Cisco PIX Firewall Auditing Overview
Cisco PIX Firewall Auditing Overview
The Firewalls Knowledge Pack expands the auditing and reporting capabilities of InTrust to Cisco PIX. The necessary data is provided by the Cisco PIX log in plain text format.
Use the following InTrust objects to work with data related to Cisco PIX Firewall:
- “Cisco PIX text Log” data source
- “Cisco PIX Firewall: All Events” gathering policy
- “Cisco PIX Firewall: All Events” import policy
- “Cisco PIX Firewall log daily collection” task
- “Cisco PIX Firewall weekly reporting” task
- “All syslog servers for Cisco PIX firewalls” site
The Knowledge Pack includes the Cisco PIX report pack. You can schedule the reports with the “Cisco PIX Firewall weekly reporting” task.
Getting Started with Cisco PIX Auditing
The predefined Cisco PIX data source works with Cisco PIX Firewall log data in ASCII format. The log files are located on a Syslog server, which receives Syslog messages from the Cisco PIX Firewall computer.
The data source works with the following log formats:
- <date/time> <facility>.<severity> <hostname> <message>
- <date>,<time>,<host>,<facility>,<severity>,<DateTime_generated>: <message>
An example of a message in the log is as follows:
%PIX-6-605005: Login permitted from 192.168.0.3/2629 to inside:192.168.0.1/https for user "enable_15"
The format depends on the syslogd daemon used and its settings. You may need to change the data source to suit your log format.
To configure gathering of the Cisco PIX Firewall log
- On the Cisco Firewall computer, configure sending of Syslog messages to a Syslog server, which will act as an intermediary computer. For detailed information about the settings, see Cisco PIX documentation.

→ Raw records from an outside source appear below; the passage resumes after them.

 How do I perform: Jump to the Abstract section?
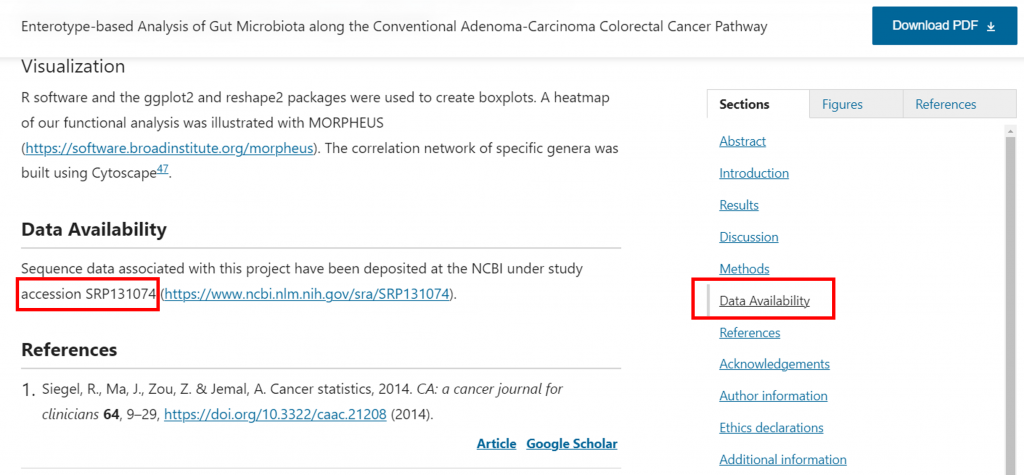pyautogui.click(x=742, y=141)
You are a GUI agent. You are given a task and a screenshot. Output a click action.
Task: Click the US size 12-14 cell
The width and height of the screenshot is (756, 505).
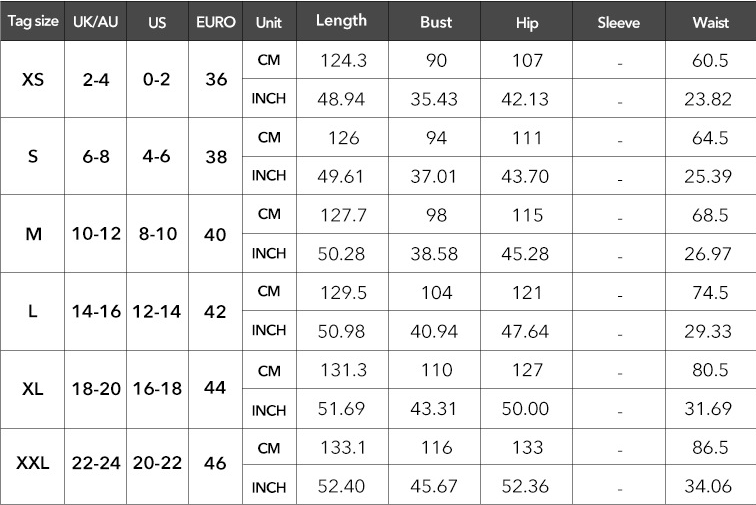click(x=157, y=312)
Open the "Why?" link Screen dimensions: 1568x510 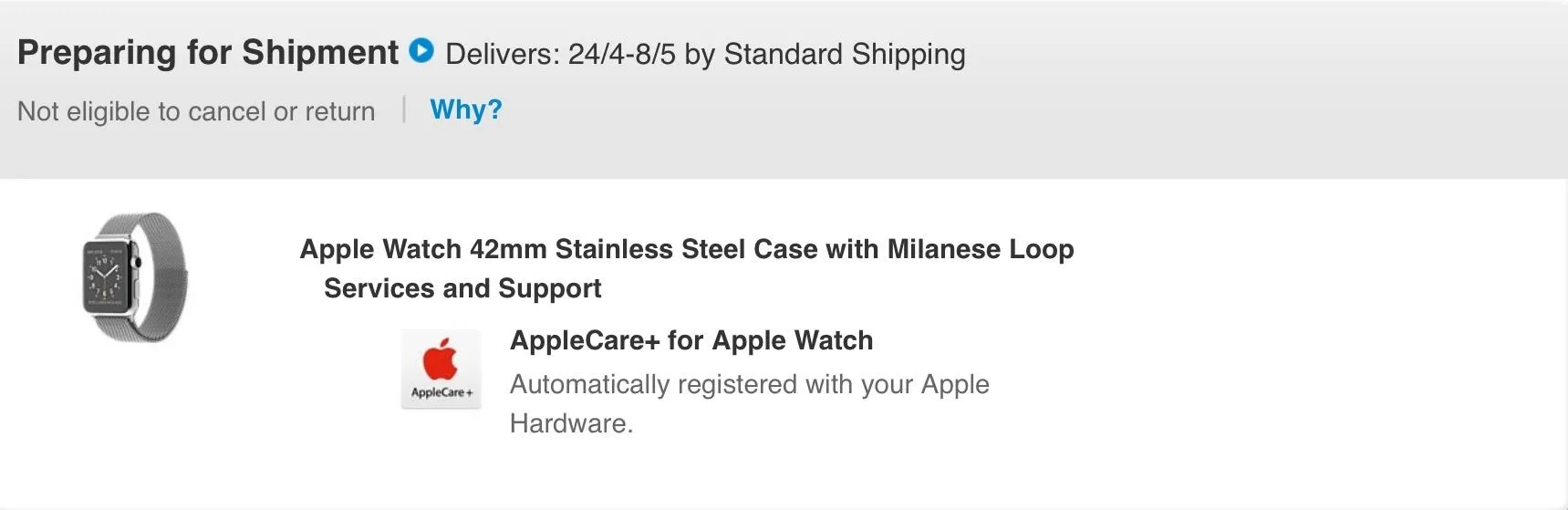[465, 109]
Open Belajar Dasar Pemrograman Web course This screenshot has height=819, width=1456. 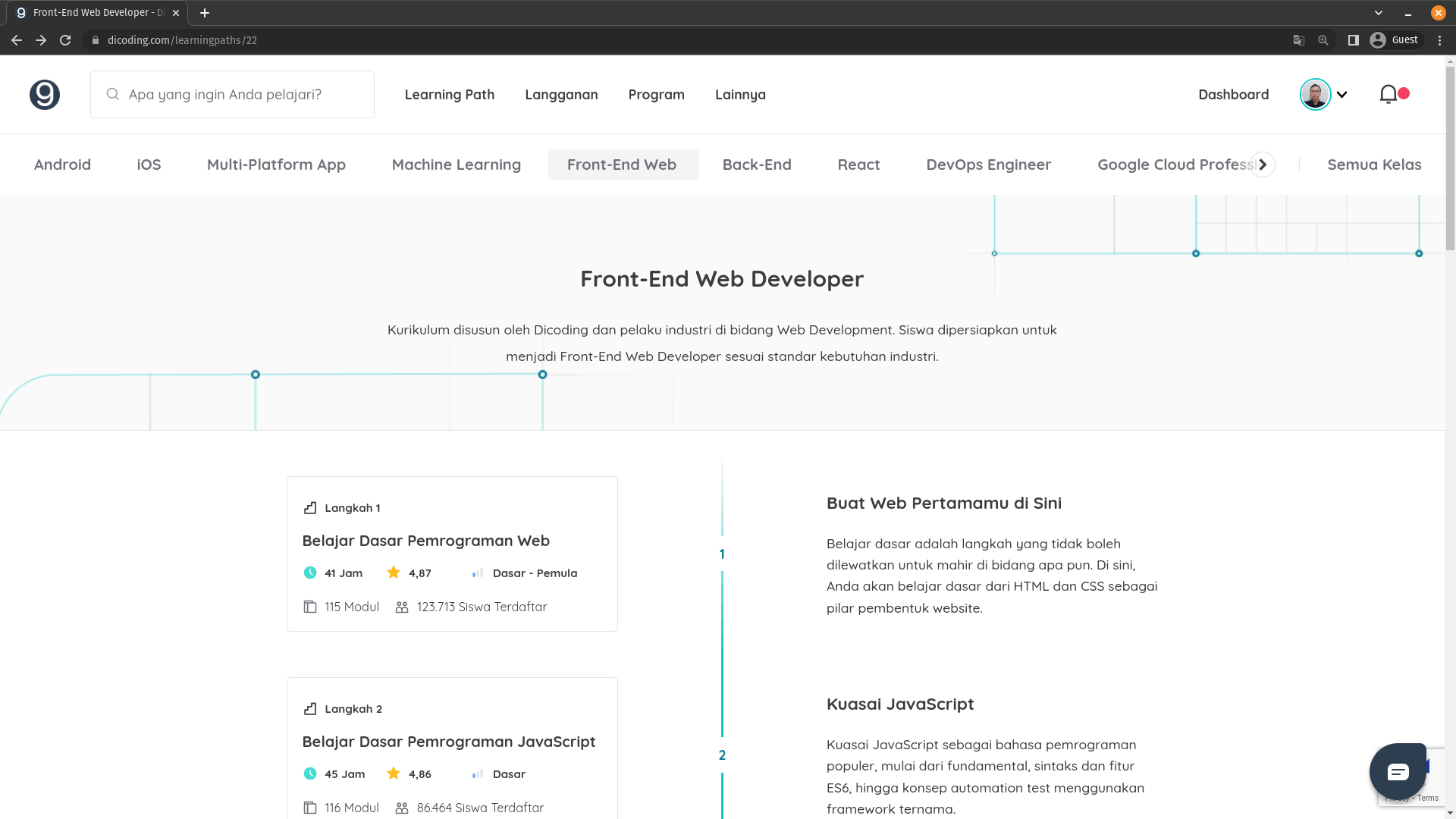[426, 541]
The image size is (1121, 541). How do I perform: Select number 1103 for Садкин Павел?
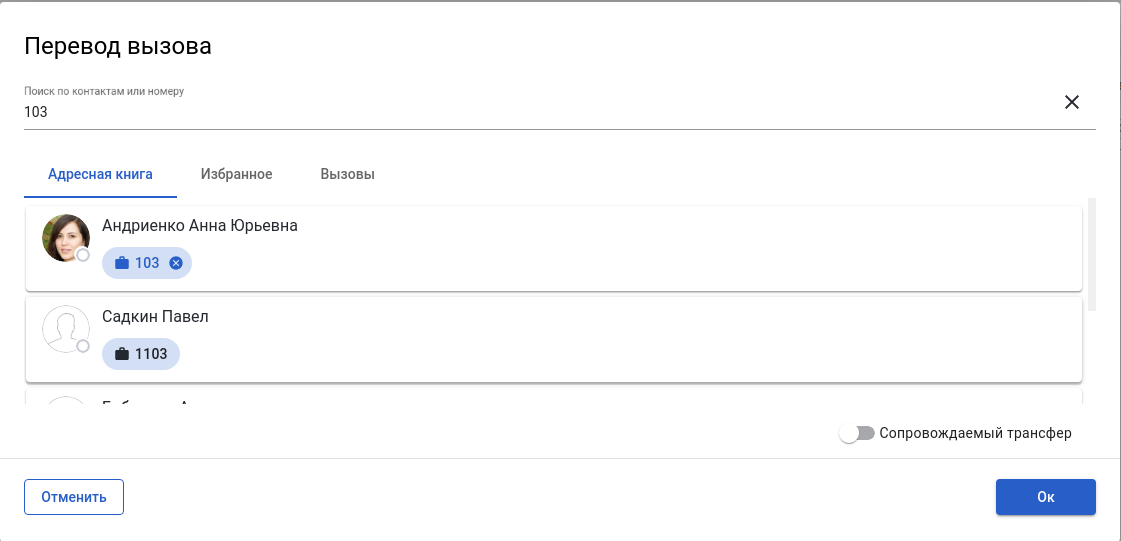point(152,354)
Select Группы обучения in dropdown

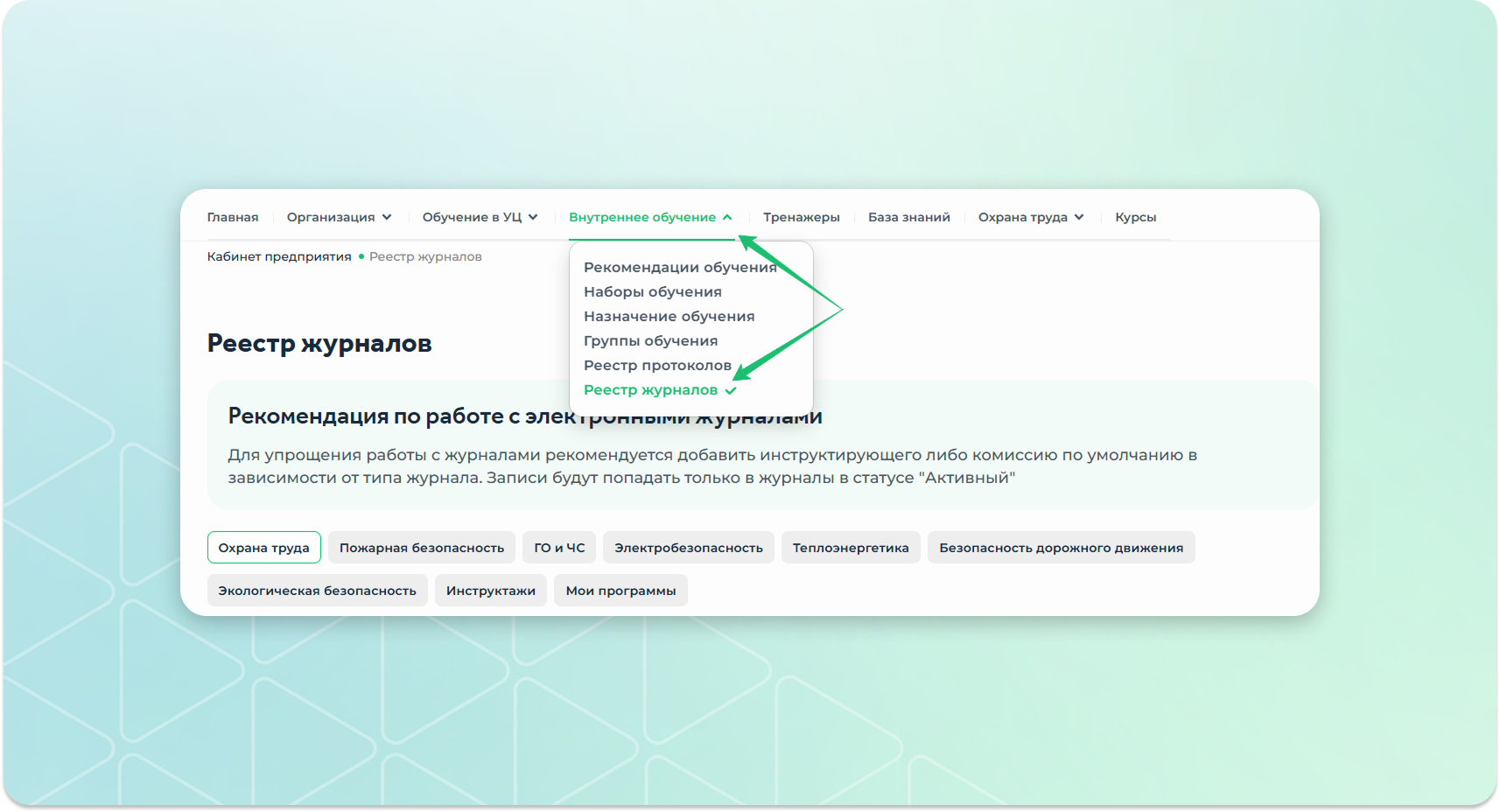click(x=650, y=341)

- Install the InTrust agent on the Syslog server to gather the log. The agent is not required if the log files are located in a share on a Windows computer or an SMB share on a Unix computer.
- In InTrust Manager, edit the Cisco PIX data source. Specify the log file name and location; you can use regular expressions and wildcards.
If you want to gather without an agent, specify the path using the %COMPUTER_NAME% variable and a share name (\\%COMPUTER_NAME%\share_name).
- Make sure the “All Syslog servers for Cisco PIX firewalls” site includes the intermediary computer.
If the log is located in an SMB share on a Unix host, and you want to gather the log without an agent, you need to manually create a site under the Microsoft Windows Network node, and include the Unix computer in it. This is necessary because InTrust currently supports gathering from network shares only in Microsoft Windows Environment sites; this workaround makes InTrust aware of the share even though the processed computer is not actually running Windows.
- Schedule the “Cisco PIX Firewall log daily collection” task. Make sure the gathering job within this task uses the “Cisco PIX Firewall: All Events” gathering policy.
For agentless gathering from an SMB share on a Unix host, you need to create a separate gathering policy under the Gathering | Gathering Policies | Microsoft Windows Network node and use the policy in the gathering job instead of “Cisco PIX Firewall: All Events”. In this scenario, the Use agents to execute this job on target computers option must be turned off for the gathering job.
- Schedule the “Cisco PIX Firewall log weekly reporting” task. Configure the reporting job within this task to create the reports you need.